In the for-profit world, when too many companies are serving the same industry, the judgment tends to be swift. Particularly when scale leads to profitability, companies merge, are acquired or shut their doors. In the nonprofit world, even when scale can achieve more results, the same organizations will continue to compete for the same resources year in and year out, without ever growing or increasing impact.
The desire to increase impact, grow reach and leverage resources to change Israel’s education system led two organizations, Youth Renewal Fund and Darca Schools, to form the groundbreaking alliance announced mid-summer.
The two organizations met 18 months ago with the intent of piloting a YRF supplemental education program in two schools within the Darca network, a network of schools similar to a charter school network in the United States. As that cooperation evolved, it was clear to the management and boards of both organizations that there was a greater opportunity.
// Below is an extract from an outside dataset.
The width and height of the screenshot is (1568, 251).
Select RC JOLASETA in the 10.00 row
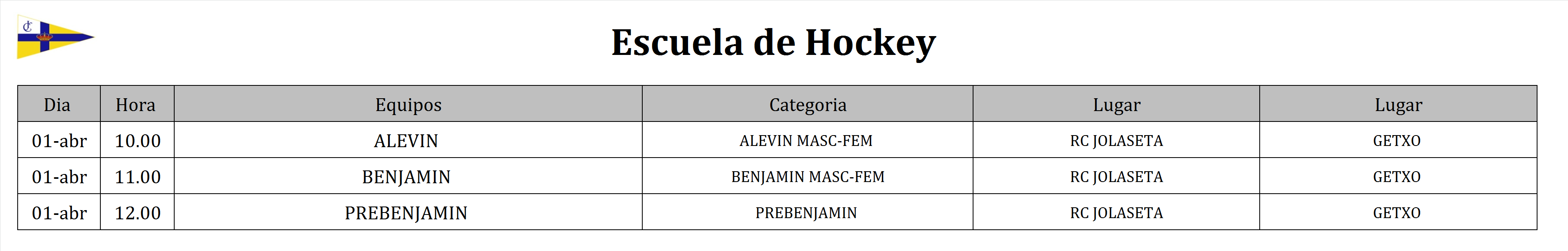click(1116, 140)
Unlike a traditional merger or alliance, there was not a profit motive driving this “transaction.” However, from the beginning, it was clear that both YRF and Darca shared one common goal – creating the most innovative schools for underserved children in the world’s most innovative country. Once the conversation started, it was easy for all involved to quickly align to maximize available resources. While each organization was governed by a board of founders, there were no egos around the table. Personal agendas – often strong influencers in other not-for-profit organizations – were never part of the discussion, only common causes and a shared mission.
YRF’s business-like approach to philanthropy guided its decision making process. Darca’s desire and ability to change education for all of Israel made it a logical partner. The philanthropists involved in both organizations focused on the needs of the population each set out to help. This new organization has enormous potential and will deeply impact tens of thousands of children every year. With the school year just beginning, this educational venture has already taught everyone an important lesson.
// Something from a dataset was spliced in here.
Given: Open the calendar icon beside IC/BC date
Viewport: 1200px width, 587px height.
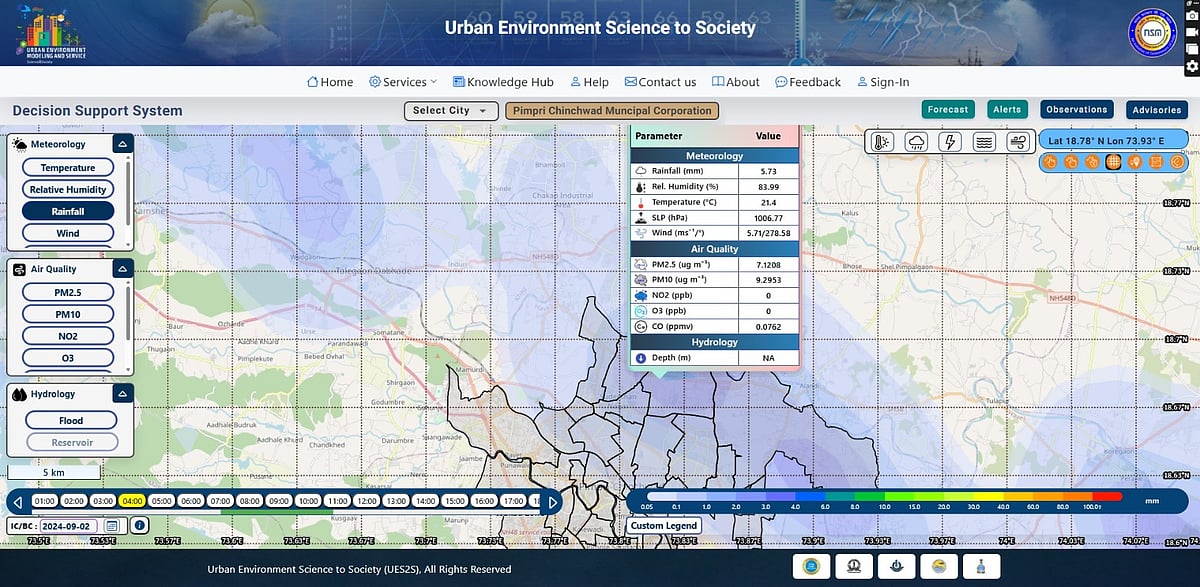Looking at the screenshot, I should 112,525.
Karen L. Berman is the CEO of YRF Darca. She was formerly the Executive Director of Youth Renewal Fund. For 25 years, YRF programs helped disadvantaged Israeli children discover and harness the power of education as a means to improve quality of life for themselves, their communities and their country. Through its new alliance, YRF Darca supports a network of 23 high schools and 2 learning centers throughout Israel. These schools are known for academic excellence, commitment to high achievement, an innovative approach to education and inspiring leadership.